Rattan Jaidka

Personal information
- Full name: Rattan Chand Jaidka
- Born: 23 November 1900 Nakodar, Punjab Province, British India
- Died: 25 December 1985 (aged 85) Chandigarh, India
- Batting: Right-handed
- Bowling: Right-arm off-spin

Domestic team information
- 1927: Gloucestershire
- FC debut: 11 June 1927 Gloucestershire v Cambridge University
- Last FC: 15 June 1927 Gloucestershire v Essex

Career statistics
| Competition | First-class |
| Matches | 2 |
| Runs scored | 5 |
| Batting average | 5.00 |
| 100s/50s | 0/0 |
| Top score | 5 |
| Balls bowled | 264 |
| Wickets | 2 |
| Bowling average | 80.00 |
| 5 wickets in innings | 0 |
| 10 wickets in match | 0 |
| Best bowling | 1/57 |
| Catches/stumpings | 1/– |
- Source: CricketArchive, 31 December 2007

= Rattan Jaidka =

English cricketer

Rattan Chand Jaidka (23 November 1900 – 25 December 1985) played first-class cricket for Gloucestershire in 1927. He later lectured in engineering colleges in Burma and India.

==Life and career==
Born in Nakodar, Punjab Province, Jaidka studied engineering in Delhi and went to work in Malaya.
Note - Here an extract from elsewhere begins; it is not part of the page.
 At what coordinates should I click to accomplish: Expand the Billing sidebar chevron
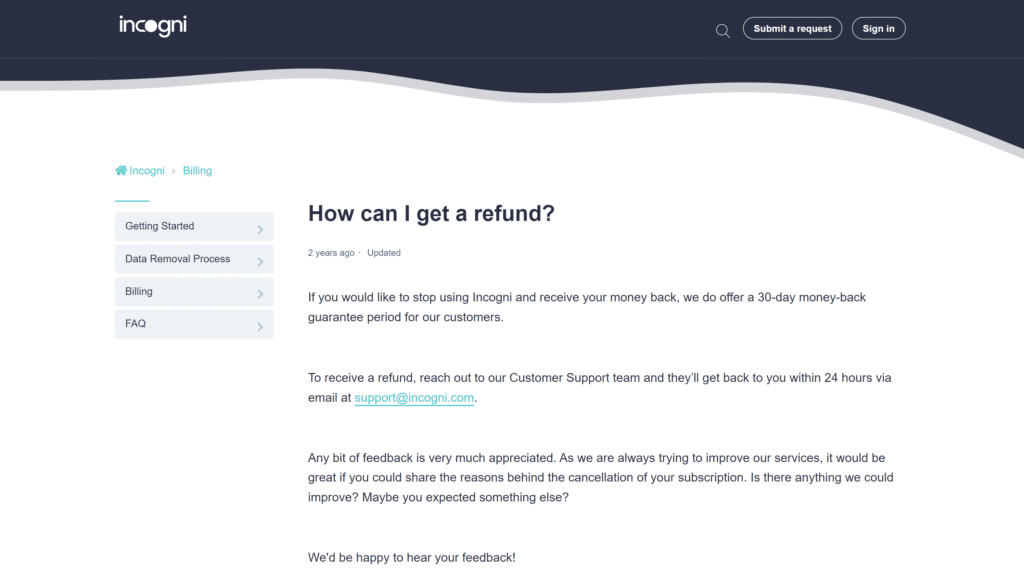pos(260,294)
He played twice for the Federated Malay States against the Straits Settlements in 1923 and 1924.

He studied Engineering at the University of Bristol between 1924 and 1927. In June 1927, he played two first-class matches for Gloucestershire, making his debut against Cambridge University before playing a County Championship match against Essex.
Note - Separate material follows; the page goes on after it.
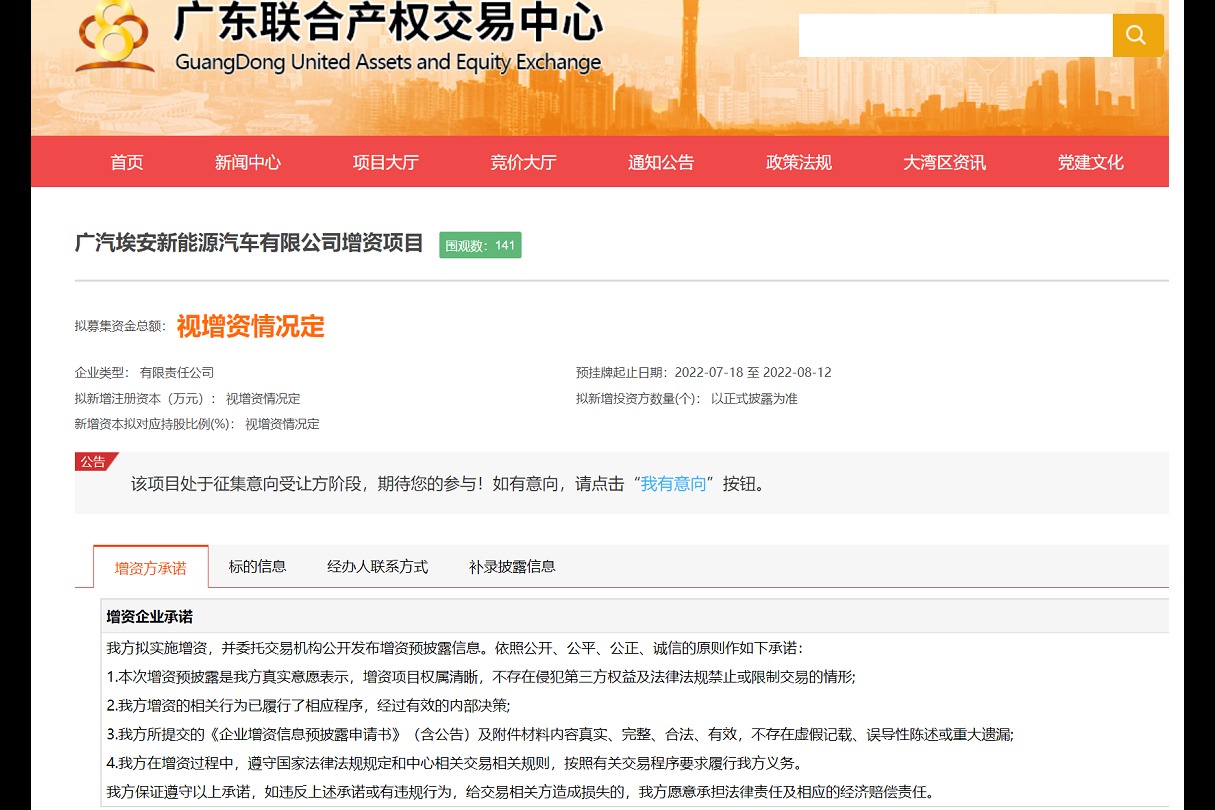
Task: Select the 增资方承诺 tab
Action: coord(150,566)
After completing his studies he took up a post as a lecturer at the Burmah Oil Company's engineering school in Rangoon, where he worked from 1930 to 1957, apart from a period during World War II when he taught at the Maclagan Engineering College in Lahore, where he coached the future Pakistan Test cricketer Fazal Mahmood. He returned to Burma after the war and became president of the Burma Cricket Club, organizing a tour by the Pakistan team.

He returned to India when the political climate in Burma changed, working first at Gwalior Engineering College then at Thapar Institute of Engineering and Technology in Patiala from 1959, where he was principal when he retired in 1970. He moved to Chandigarh, where was a member of the Punjab Cricket Association and encouraged the development of coaching.

He and his wife Sita Walia married in the 1930s and had eight children.